## [List of tasks]
a. Decide whether each statement agrees with the description of The American Bible. For each, answer yes or no and quote the words of the description that decide it. (i) The book is organized under biblical headings. (ii) Sarah Palin correctly credits Ronald Reagan with coining "shining city on a hill." (iii) John Winthrop's sermon "A Model of Christian Charity" dates from 1630.
b. Revise the description of The American Bible between "Bestselling author Stephen" and "the American people.", inclusive, replacing "political discourse" with "political rhetoric".
c. According to the description of The American Bible, where does the book's greatest strength lie?

## [Text segment]

_ _ _

Bestselling author Stephen Prothero addresses the question of "Whose America is this," by exploring American political discourse and the significant texts that make up the living history of the American people.
American politics is broken because we have forgotten how to talk with one another. Instead of arguing on behalf of of our nation, we argue on behalf of our party.
The American Bible: How Our Words Unite, Divide, and Define a Nation reacquaints us with the oft-quoted (and misquoted) speeches, songs, and sayings that animate our politics, inspire social action, and drive our debates about who is—and is not—a real American. It reconnects us with a surprising tradition of civility that manages to be both critical of Americans shortcomings and hopeful for positive change.
To explore these "scriptures," is to revisit what Americans have said about liberty and equality and to revitalize our ongoing conversation about the future of the American experiment.
What makes America unique, Prothero convincingly argues, is that the words that manifest its "core ideas and values " from the Declaration of Independence to Martin Luther King Jr.'s "Letter from Birmingham Jail" and Ayn Rand's Atlas Shrugged continue to be debated by its citizens. To illustrate this, Prothero (God Is Not One) takes excerpts from important American speeches and documents and places them next to various commentaries. A particularly rich result of this juxtaposition comes in the supplements to John Winthrop's 1630 sermon "A Model of Christian Charity," wherein themes from Winthrop's speech are used by John O'Sullivan to justify Manifest Destiny, by Jerry Falwell and Pat Robertson to posit the 9/11 attacks as divine retribution, and by Sarah Palin to praise America while misattributing the coinage of the "shining city on a hill" to Ronald Reagan. Despite the book's arrangement according to biblical headings (e.g., Genesis, Acts, Law, Epistles, etc.), Prothero deftly balances the debate between religious and secular voices, such as on the godlessness of the Constitution. The book's greatest strength lies in this neutrality, offering commentaries from both sides of the discussion all enlightening, encouraging, and frustrating in equal measure.

_ _ _

## [Recorded information]

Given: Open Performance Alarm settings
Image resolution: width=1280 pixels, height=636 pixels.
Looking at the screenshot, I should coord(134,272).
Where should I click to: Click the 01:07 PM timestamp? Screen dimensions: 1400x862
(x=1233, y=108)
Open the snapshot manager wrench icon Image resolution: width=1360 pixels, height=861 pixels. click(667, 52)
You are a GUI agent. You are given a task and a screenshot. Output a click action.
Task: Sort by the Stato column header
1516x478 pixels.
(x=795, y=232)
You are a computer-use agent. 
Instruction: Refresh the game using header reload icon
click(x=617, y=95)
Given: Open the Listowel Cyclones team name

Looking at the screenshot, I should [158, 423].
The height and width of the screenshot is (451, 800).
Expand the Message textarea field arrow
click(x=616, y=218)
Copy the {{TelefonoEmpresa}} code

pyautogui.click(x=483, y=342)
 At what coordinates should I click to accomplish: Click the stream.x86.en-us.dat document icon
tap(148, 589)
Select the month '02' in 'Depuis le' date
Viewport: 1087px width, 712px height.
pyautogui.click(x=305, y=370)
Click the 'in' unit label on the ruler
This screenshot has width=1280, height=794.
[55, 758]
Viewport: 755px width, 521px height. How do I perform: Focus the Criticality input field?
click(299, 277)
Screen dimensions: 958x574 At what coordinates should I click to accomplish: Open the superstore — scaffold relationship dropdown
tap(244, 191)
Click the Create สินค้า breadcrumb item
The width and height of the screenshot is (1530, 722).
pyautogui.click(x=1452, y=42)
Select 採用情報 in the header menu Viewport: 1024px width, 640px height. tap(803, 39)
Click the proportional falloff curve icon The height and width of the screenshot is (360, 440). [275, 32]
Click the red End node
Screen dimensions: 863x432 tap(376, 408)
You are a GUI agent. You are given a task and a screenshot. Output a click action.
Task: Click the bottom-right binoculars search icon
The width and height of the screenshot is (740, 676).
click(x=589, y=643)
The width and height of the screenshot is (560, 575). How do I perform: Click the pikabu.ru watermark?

_ _ _

## [Task responses]
a.
(i) Yes: "Despite the book's arrangement according to biblical headings (e.g., Genesis, Acts, Law, Epistles, etc.)"
(ii) No: "by Sarah Palin to praise America while misattributing the coinage of the "shining city on a hill" to Ronald Reagan"
(iii) Yes: "John Winthrop's 1630 sermon "A Model of Christian Charity,""

b.
Bestselling author Stephen Prothero addresses the question of "Whose America is this," by exploring American political rhetoric and the significant texts that make up the living history of the American people.

c. Its greatest strength lies in its neutrality, offering commentaries from both sides of the discussion.